(Dataset entries)

-*-

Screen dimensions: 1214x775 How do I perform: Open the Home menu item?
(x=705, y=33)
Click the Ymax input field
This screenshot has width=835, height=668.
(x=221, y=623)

-*-

### Work request
The records must each be output verbatim, with nothing left out.

### Finished task
Screen dimensions: 1214x775 How do I perform: Open the Home menu item?
(x=705, y=33)
Click the Ymax input field
This screenshot has width=835, height=668.
(x=221, y=623)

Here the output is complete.